___ Data to use ___

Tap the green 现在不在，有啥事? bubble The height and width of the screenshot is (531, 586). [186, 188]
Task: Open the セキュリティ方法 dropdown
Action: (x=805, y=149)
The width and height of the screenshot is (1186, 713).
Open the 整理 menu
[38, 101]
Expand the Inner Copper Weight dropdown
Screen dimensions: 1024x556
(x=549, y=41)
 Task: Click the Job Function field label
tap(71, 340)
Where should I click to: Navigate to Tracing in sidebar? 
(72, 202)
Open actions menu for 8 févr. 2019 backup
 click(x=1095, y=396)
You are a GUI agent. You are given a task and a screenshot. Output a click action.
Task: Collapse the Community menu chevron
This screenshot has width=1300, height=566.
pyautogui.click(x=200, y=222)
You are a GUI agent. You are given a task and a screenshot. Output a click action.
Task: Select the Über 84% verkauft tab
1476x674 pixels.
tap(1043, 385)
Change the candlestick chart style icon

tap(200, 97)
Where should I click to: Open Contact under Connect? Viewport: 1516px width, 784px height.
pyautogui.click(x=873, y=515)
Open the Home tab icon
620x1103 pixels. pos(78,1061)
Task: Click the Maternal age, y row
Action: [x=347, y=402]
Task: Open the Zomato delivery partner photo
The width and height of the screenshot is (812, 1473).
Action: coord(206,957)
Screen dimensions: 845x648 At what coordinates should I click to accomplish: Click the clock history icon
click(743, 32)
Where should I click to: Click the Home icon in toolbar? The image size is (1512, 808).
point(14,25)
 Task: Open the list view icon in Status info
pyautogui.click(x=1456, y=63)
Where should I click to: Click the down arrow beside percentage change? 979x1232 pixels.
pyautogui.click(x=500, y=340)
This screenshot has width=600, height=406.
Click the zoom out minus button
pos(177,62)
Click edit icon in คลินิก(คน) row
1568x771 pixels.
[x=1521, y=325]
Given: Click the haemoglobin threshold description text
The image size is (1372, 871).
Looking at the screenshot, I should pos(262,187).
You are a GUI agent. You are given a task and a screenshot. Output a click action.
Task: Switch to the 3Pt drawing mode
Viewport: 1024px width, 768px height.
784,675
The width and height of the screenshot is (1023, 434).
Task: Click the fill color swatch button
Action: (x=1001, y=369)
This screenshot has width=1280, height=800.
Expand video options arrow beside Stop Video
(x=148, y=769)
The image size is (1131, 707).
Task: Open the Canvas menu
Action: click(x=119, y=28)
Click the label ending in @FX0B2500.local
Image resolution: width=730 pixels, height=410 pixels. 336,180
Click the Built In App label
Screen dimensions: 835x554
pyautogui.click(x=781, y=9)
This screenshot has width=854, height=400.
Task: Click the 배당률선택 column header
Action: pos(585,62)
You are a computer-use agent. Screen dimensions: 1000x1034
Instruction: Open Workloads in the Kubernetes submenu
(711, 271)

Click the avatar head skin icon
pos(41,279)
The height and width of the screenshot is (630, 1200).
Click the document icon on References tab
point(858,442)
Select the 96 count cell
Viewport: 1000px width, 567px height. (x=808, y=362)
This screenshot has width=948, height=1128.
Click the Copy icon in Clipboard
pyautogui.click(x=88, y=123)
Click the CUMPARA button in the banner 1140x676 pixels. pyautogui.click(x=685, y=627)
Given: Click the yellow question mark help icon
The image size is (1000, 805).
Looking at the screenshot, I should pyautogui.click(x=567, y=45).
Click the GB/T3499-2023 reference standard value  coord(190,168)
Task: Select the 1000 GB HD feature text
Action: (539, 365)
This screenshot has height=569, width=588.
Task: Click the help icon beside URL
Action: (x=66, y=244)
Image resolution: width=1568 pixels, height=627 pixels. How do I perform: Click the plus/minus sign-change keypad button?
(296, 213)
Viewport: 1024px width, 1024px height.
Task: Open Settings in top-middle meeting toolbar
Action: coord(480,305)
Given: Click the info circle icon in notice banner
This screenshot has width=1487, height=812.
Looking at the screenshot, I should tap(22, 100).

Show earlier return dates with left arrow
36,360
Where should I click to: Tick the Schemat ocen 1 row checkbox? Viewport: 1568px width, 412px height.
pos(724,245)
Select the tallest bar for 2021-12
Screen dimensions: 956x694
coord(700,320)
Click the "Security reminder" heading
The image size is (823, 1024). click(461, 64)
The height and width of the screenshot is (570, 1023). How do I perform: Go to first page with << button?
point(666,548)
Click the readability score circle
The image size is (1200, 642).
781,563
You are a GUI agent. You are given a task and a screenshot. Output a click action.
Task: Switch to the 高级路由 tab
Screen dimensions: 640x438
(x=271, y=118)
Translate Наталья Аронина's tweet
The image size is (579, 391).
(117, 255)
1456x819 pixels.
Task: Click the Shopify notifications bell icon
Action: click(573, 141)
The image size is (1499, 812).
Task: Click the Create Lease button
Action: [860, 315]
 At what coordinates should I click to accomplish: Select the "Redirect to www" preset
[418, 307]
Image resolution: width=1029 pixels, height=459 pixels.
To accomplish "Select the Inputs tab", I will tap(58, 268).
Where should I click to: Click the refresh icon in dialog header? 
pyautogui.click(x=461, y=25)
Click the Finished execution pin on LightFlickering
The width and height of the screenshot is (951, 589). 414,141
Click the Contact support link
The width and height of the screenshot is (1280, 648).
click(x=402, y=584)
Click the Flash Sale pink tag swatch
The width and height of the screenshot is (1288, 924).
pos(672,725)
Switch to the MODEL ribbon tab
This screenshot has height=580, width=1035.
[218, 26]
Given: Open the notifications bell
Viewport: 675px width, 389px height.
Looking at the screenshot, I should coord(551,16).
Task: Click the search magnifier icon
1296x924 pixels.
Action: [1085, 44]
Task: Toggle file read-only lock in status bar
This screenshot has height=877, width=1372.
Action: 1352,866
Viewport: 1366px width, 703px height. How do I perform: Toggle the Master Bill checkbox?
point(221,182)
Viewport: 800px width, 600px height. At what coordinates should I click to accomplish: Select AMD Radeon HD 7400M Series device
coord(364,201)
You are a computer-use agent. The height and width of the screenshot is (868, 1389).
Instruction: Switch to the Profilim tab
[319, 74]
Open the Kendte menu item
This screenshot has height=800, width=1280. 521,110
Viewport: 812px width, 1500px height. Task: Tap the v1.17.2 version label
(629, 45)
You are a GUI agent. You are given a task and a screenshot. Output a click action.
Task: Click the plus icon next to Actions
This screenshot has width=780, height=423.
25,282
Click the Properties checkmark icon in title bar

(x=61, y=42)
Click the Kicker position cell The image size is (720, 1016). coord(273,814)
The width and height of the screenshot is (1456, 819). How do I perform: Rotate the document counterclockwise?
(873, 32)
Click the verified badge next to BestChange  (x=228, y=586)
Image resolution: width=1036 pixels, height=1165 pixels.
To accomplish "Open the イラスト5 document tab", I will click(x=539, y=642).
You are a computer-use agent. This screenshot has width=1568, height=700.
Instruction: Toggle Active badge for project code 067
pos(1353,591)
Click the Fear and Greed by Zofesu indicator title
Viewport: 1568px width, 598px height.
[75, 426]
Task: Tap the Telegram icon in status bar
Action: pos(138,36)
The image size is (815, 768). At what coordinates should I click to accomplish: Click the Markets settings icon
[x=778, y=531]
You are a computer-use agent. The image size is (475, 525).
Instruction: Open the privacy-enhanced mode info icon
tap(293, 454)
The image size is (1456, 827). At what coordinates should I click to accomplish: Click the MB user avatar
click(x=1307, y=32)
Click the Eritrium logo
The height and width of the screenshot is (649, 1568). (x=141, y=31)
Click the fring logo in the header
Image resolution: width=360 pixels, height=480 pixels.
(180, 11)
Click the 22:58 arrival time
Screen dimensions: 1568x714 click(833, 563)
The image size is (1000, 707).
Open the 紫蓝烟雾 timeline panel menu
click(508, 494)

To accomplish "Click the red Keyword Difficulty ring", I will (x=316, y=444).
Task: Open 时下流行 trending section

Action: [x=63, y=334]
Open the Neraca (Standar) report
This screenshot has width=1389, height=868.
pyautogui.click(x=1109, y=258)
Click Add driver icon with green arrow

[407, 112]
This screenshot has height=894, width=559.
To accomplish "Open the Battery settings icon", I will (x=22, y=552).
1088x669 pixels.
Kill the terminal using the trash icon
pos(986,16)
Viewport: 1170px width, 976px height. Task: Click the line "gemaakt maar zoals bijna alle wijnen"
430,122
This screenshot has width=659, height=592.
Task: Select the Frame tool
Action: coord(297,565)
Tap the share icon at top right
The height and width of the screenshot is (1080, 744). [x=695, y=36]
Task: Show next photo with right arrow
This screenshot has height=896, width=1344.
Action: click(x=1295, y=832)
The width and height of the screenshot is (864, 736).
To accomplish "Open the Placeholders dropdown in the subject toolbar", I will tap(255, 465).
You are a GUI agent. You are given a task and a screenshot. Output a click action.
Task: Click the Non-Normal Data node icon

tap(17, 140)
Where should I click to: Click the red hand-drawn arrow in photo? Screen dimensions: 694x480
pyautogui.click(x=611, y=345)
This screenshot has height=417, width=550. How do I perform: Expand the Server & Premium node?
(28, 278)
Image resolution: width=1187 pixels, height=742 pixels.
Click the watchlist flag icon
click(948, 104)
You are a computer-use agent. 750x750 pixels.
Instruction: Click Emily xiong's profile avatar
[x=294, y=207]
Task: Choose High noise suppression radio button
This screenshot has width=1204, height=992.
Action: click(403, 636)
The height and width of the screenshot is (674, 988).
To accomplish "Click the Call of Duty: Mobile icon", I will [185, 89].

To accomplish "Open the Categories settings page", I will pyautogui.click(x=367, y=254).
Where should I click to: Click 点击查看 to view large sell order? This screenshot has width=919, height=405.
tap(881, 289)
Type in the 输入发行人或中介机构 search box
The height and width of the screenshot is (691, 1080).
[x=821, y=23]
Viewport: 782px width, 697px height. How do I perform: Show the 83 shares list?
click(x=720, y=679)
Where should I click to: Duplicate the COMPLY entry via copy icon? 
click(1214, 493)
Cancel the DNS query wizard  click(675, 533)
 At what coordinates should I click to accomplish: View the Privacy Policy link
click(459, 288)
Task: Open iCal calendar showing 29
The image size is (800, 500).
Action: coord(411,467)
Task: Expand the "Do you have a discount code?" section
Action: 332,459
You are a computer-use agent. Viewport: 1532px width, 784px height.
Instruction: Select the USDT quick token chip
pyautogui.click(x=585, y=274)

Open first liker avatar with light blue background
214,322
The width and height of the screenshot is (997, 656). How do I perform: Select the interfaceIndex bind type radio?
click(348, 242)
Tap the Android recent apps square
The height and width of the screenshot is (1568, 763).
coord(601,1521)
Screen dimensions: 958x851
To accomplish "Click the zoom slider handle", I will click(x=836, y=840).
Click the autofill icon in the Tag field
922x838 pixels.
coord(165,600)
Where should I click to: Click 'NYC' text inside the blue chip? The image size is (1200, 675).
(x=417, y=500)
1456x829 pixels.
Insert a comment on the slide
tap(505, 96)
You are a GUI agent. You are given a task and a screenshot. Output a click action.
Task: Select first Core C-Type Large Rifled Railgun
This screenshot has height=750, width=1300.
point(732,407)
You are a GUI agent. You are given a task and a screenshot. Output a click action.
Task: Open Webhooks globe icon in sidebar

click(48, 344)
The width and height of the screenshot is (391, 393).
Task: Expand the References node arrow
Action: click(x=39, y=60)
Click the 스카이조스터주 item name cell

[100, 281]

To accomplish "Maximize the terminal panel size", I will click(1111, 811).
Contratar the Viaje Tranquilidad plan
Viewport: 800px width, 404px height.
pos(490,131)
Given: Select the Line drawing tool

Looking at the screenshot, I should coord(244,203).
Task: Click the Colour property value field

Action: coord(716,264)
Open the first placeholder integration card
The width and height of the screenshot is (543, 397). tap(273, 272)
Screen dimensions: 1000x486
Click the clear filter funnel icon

___

__What you will do__. Given the data above, transcribe exactly the lines from the one containing "Image resolution: width=1568" down to the one containing "Given: Click the info", and no others.

__Exercise solution__.
Image resolution: width=1568 pixels, height=627 pixels. How do I perform: Click the plus/minus sign-change keypad button?
(296, 213)
Viewport: 1024px width, 1024px height.
Task: Open Settings in top-middle meeting toolbar
Action: coord(480,305)
Given: Click the info circle icon in notice banner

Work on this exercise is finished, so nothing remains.